La Commission entend aussi tout faire pour augmenter de 40% d'ici 2006 la productivité en matière de traduction par rapport à 2003. La coopération interinstitutionnelle sera renforcée pour la traduction « free-lance » et le développement de bases de données terminologiques communes. La Commission estime que ces mesures « devraient permettre d'éponger l'arriéré d'ici la fin de 2006 », une fois achevée la mise en place des ressources de traduction pour les neuf nouvelles langues.
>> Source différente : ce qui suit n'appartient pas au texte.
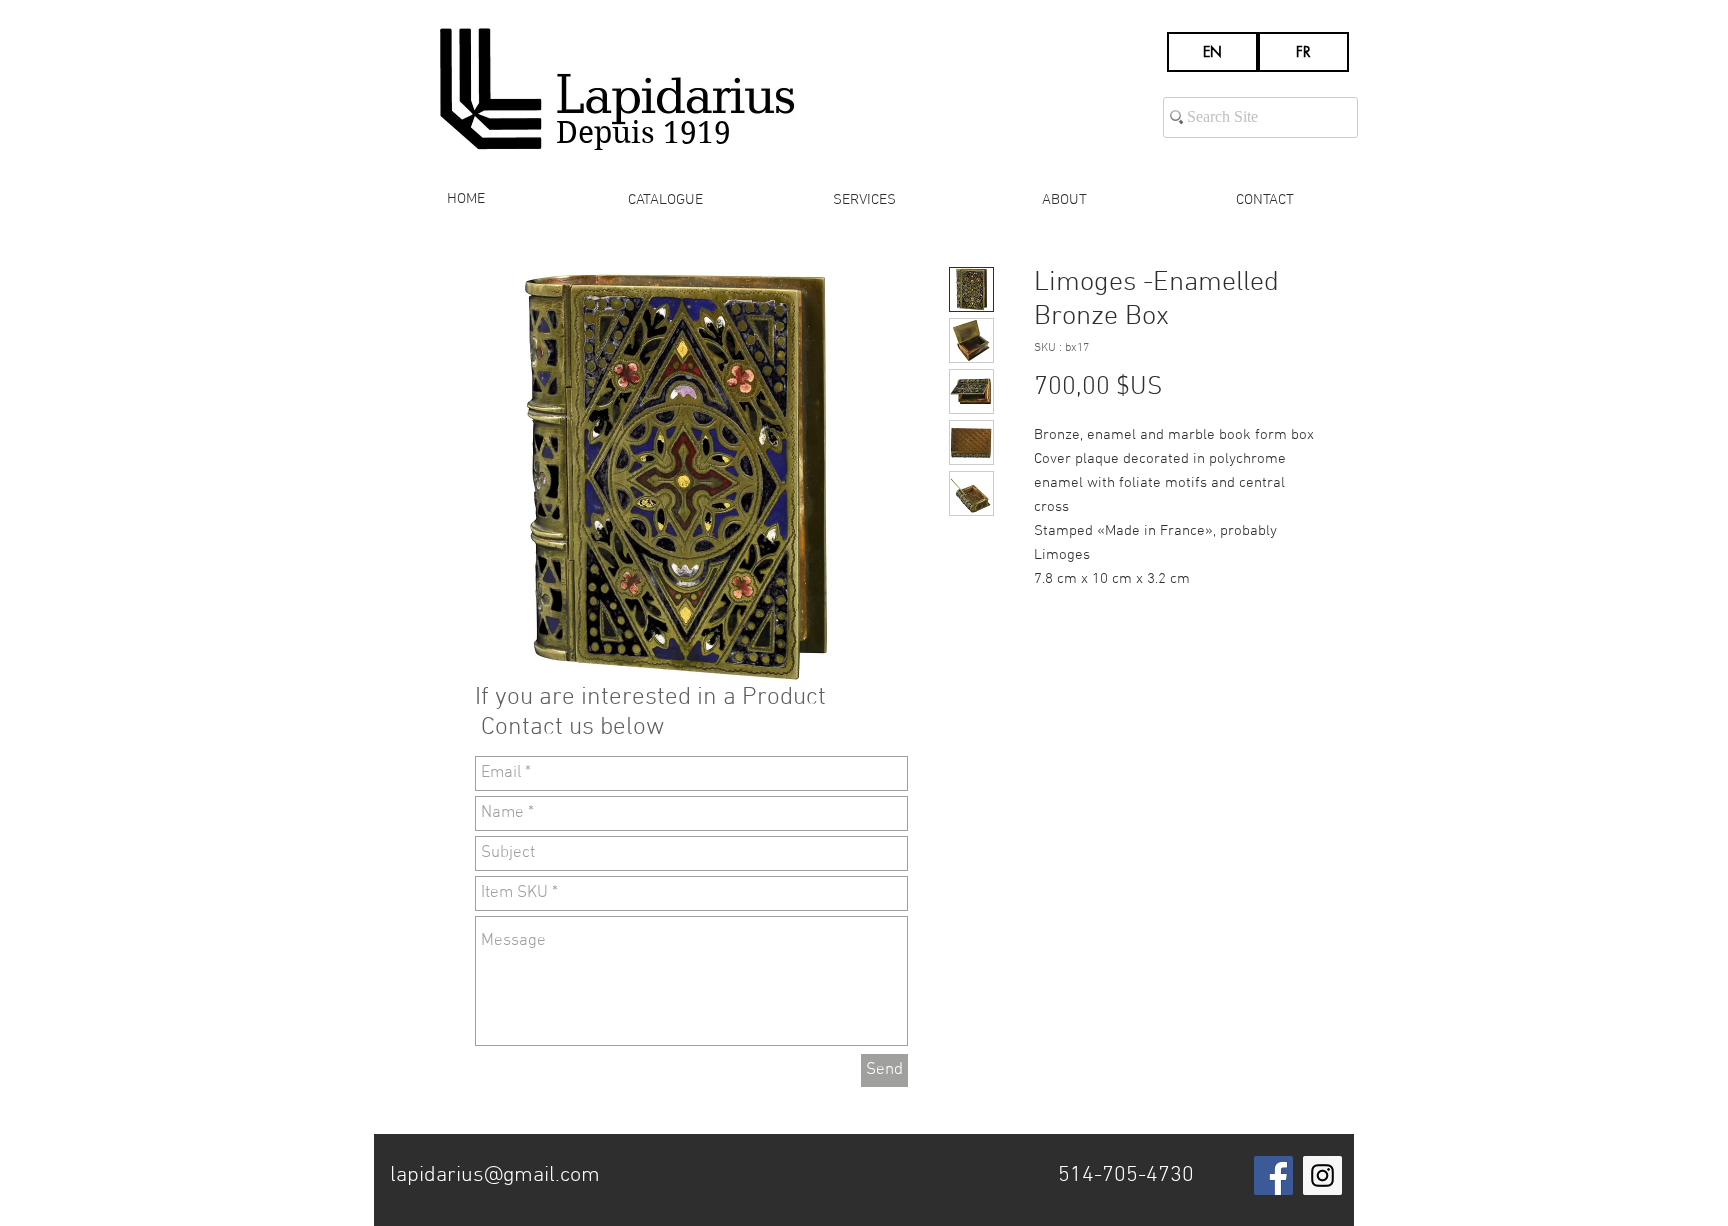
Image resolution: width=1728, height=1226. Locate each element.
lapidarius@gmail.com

Les textes que la Commission est légalement ou politiquement tenue de produire (projets de règlements et de directives, décisions relatives aux aides d'Etat, aux ententes et aux concentrations…) continueront à être publiés dans toutes les langues. Pour ce qui est des documents internes, la Commission s'en tiendra aux « langues procédurales » qui sont l'anglais, le français et l'allemand. Grâce à ces mesures, la Commission continuera de respecter le principe de multilinguisme au cours de la période de transition, laquelle sera légèrement plus longue que pour l'élargissement précédent. La Commission précise que la demande de traduction s'est élevée à 1,48 million de pages en 2003 et qu'elle a augmenté de 5,3% en moyenne par an au cours des cinq dernières années.
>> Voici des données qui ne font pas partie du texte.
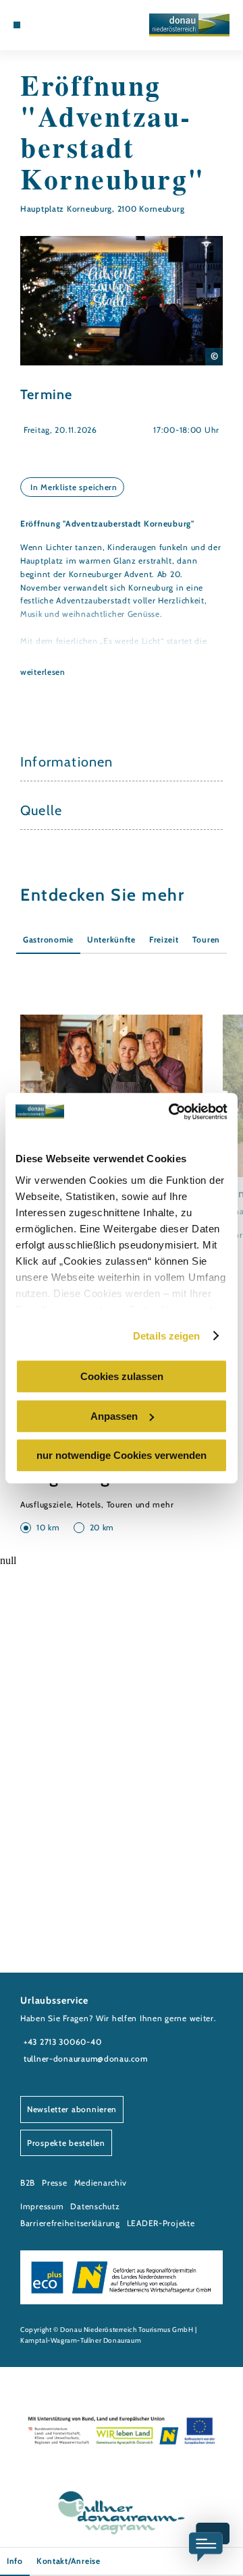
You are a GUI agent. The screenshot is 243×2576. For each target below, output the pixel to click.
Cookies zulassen (121, 1376)
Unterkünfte (111, 939)
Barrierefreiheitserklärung (70, 2223)
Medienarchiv (101, 2183)
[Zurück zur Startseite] (189, 24)
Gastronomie (48, 939)
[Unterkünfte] (37, 25)
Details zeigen (166, 1336)
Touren (206, 939)
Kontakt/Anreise (68, 2561)
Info (15, 2561)
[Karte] (47, 25)
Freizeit (164, 939)
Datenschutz (94, 2206)
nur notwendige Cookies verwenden (121, 1455)
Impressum (41, 2206)
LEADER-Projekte (161, 2223)
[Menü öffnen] (17, 25)
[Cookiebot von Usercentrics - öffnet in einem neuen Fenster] (171, 1111)
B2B (27, 2183)
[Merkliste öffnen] (57, 25)
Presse (54, 2183)
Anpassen (114, 1416)
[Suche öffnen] (67, 25)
La Commission a déjà pris des mesures pour faire face à ce problème, comme le recrutement, en 2003, de 214 traducteurs internes et externes pour les nouvelles langues (un chiffre qui sera porté à 376 au début du mois de septembre). Mais elle explique que, si la tendance actuelle à l'augmentation de la demande se poursuit, « nous aurions besoin de 3 000 à 4 000 traducteurs d'ici 2010 au lieu des 2 400 qui travaillent pour nous aujourd'hui ». De plus, la Commission sait déjà que les concours organisés pour recruter de nouveaux traducteurs ne permettront pas d'obtenir les 135 lauréats par langue que les institutions de l'UE espéraient. La Commission rappelle aussi que chacun des élargissements a nécessité la mise en place de mesures transitoires (deux ans lors de l'introduction du suédois et du finnois).